DIRECTIVE -
Render the records below as a two-column CSV with the header instruction,response and one row per record. Put each record's request text in the instruction column and its answer in the response column, quote every field, replace line breaks with spaces, and leave out the pictures.

# START OF EXTRACTED DATA

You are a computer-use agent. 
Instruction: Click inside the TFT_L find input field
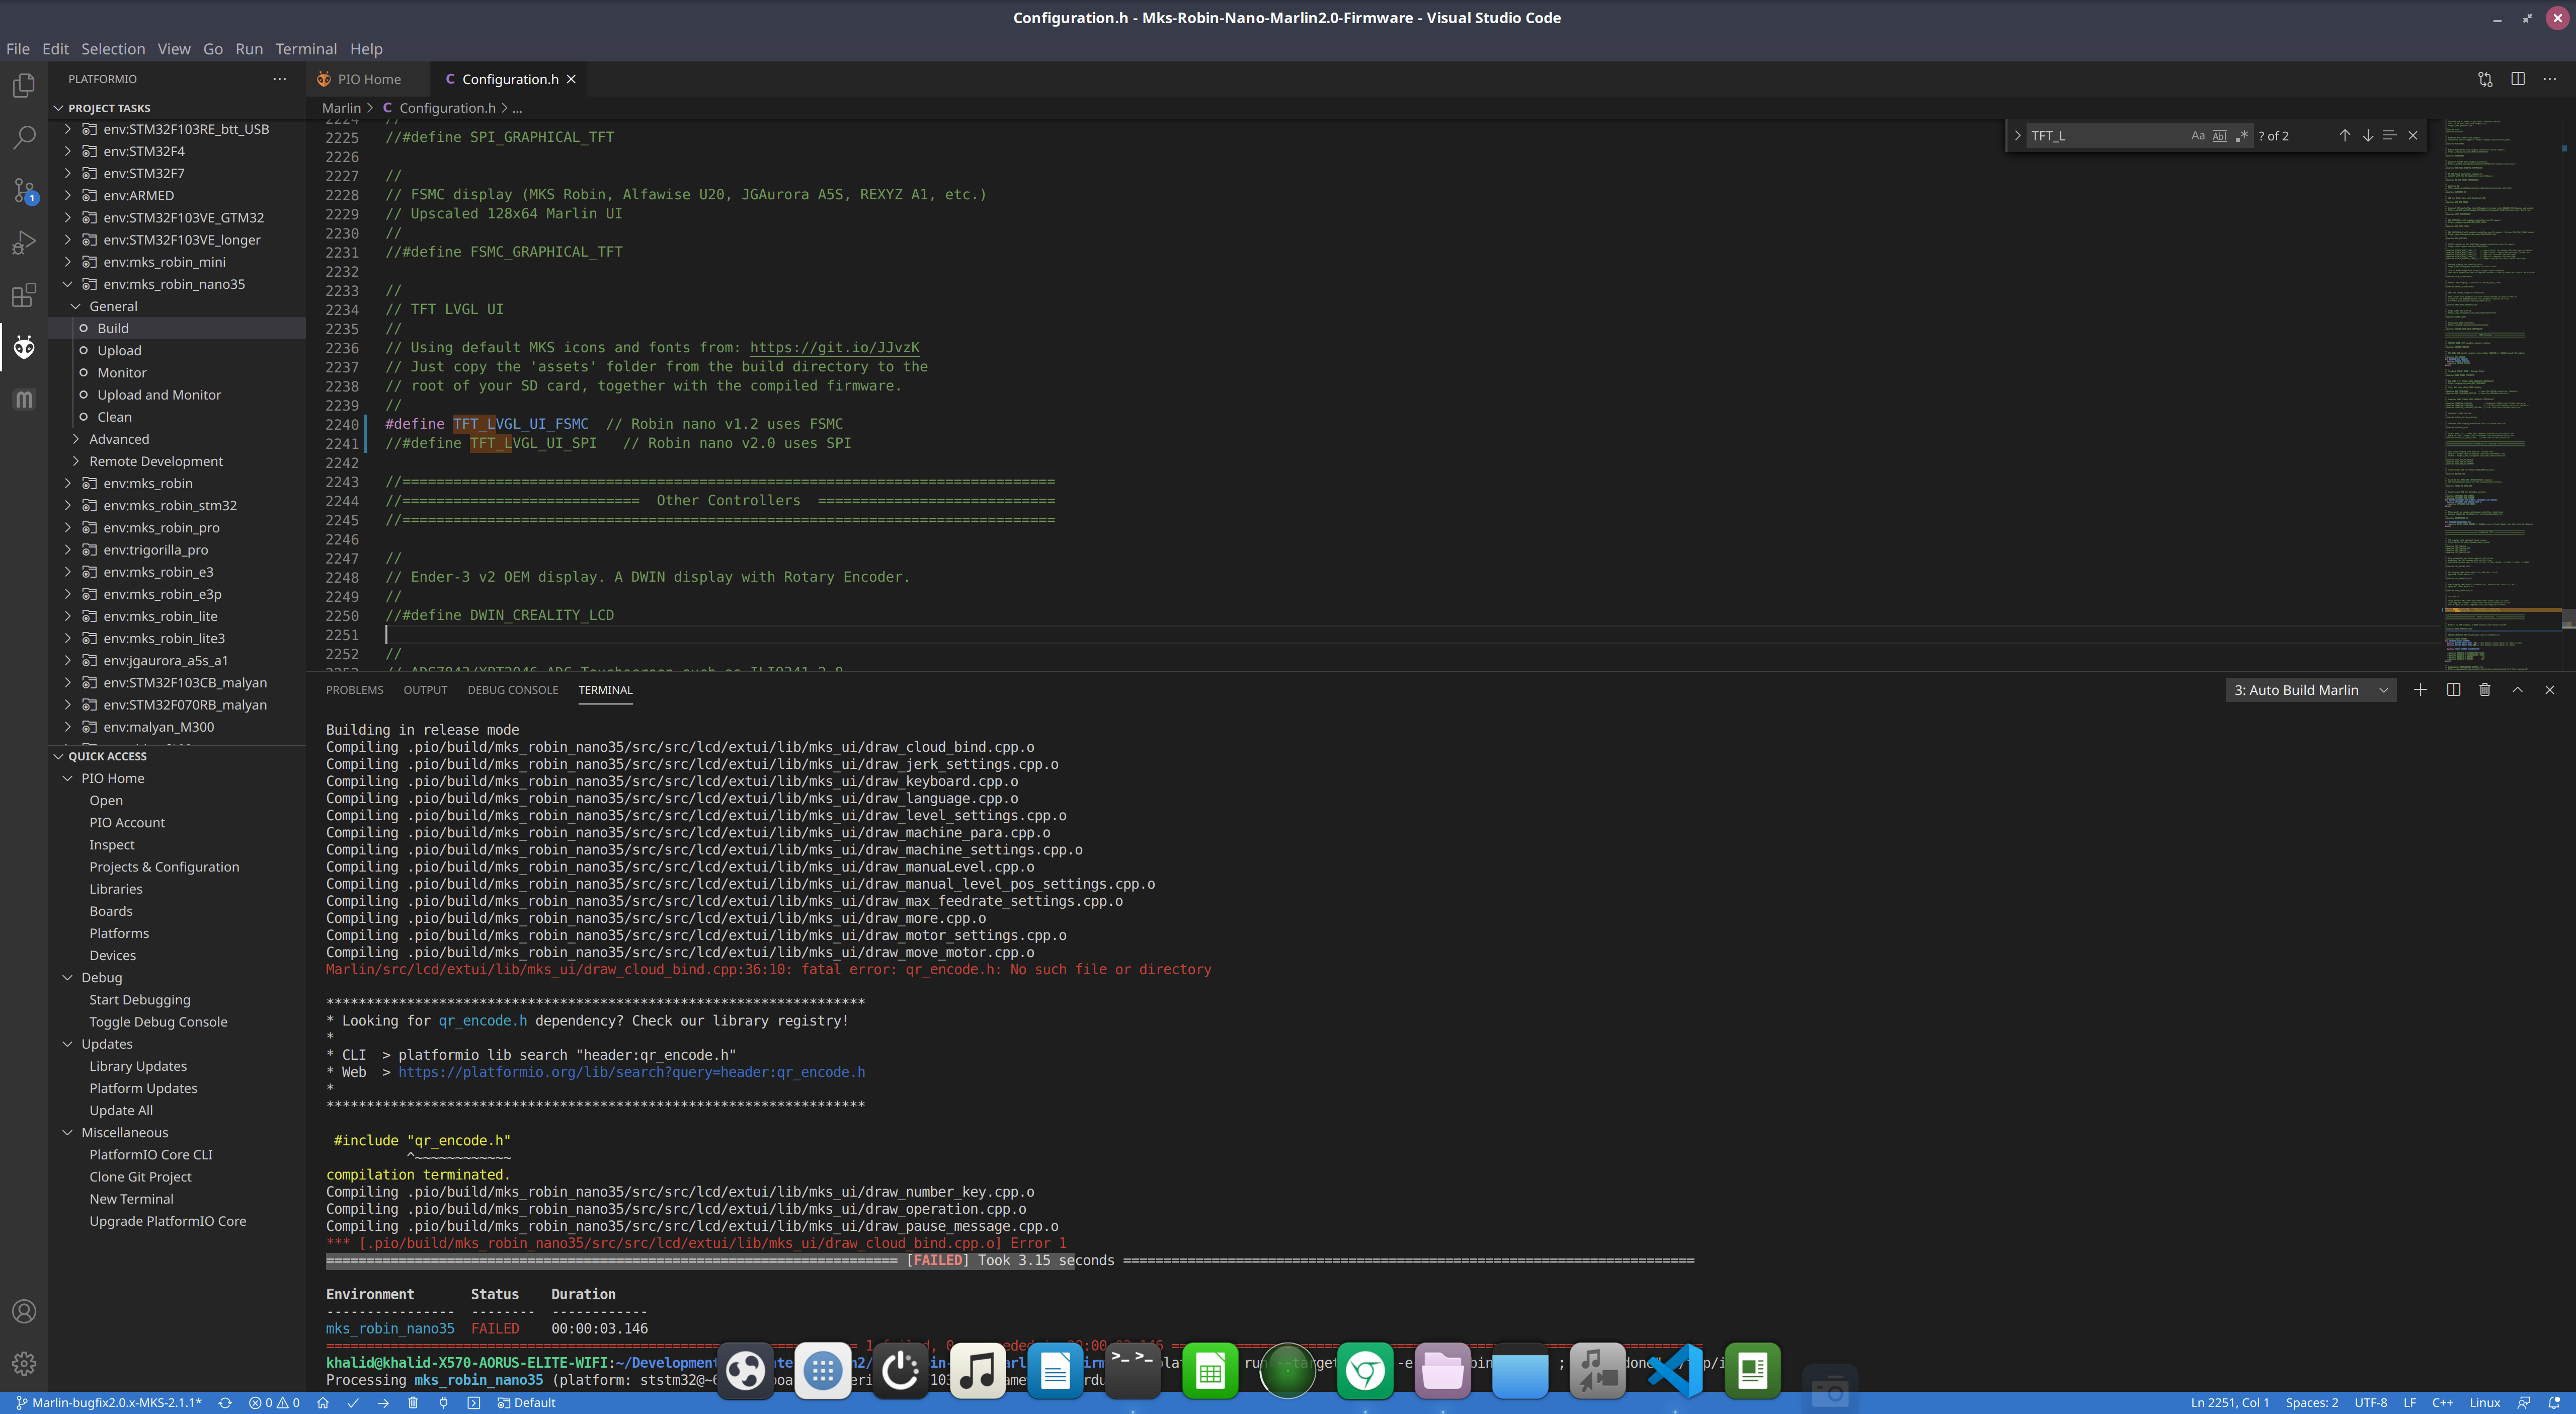[2110, 135]
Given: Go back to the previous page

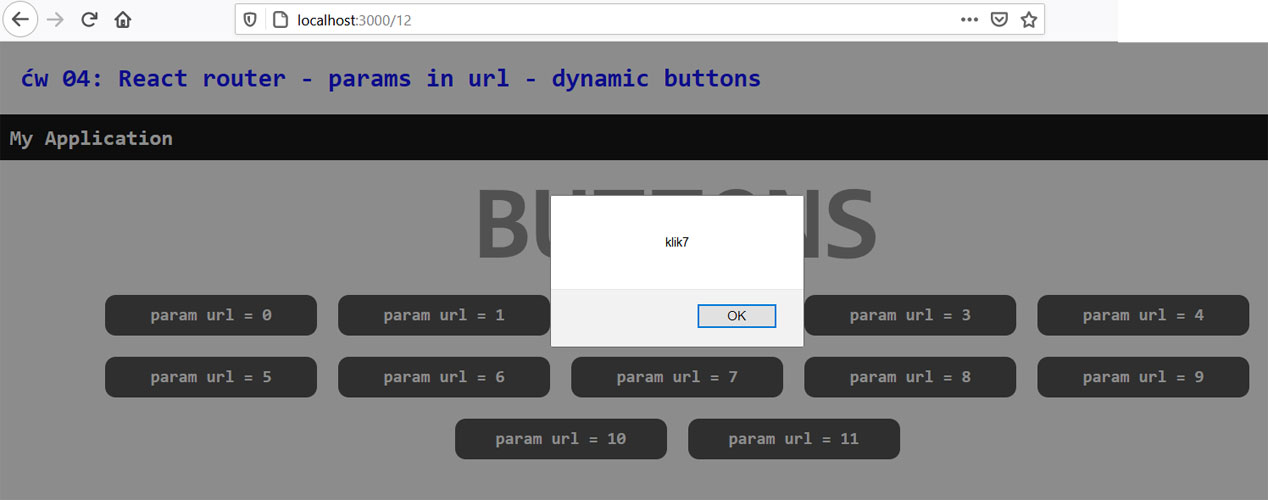Looking at the screenshot, I should coord(20,19).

# END OF EXTRACTED DATA

SOLUTION FOR THIS EXERCISE -
instruction,response
"You are a computer-use agent. Instruction: Click inside the TFT_L find input field","[2110, 135]"
"Given: Go back to the previous page","Looking at the screenshot, I should coord(20,19)."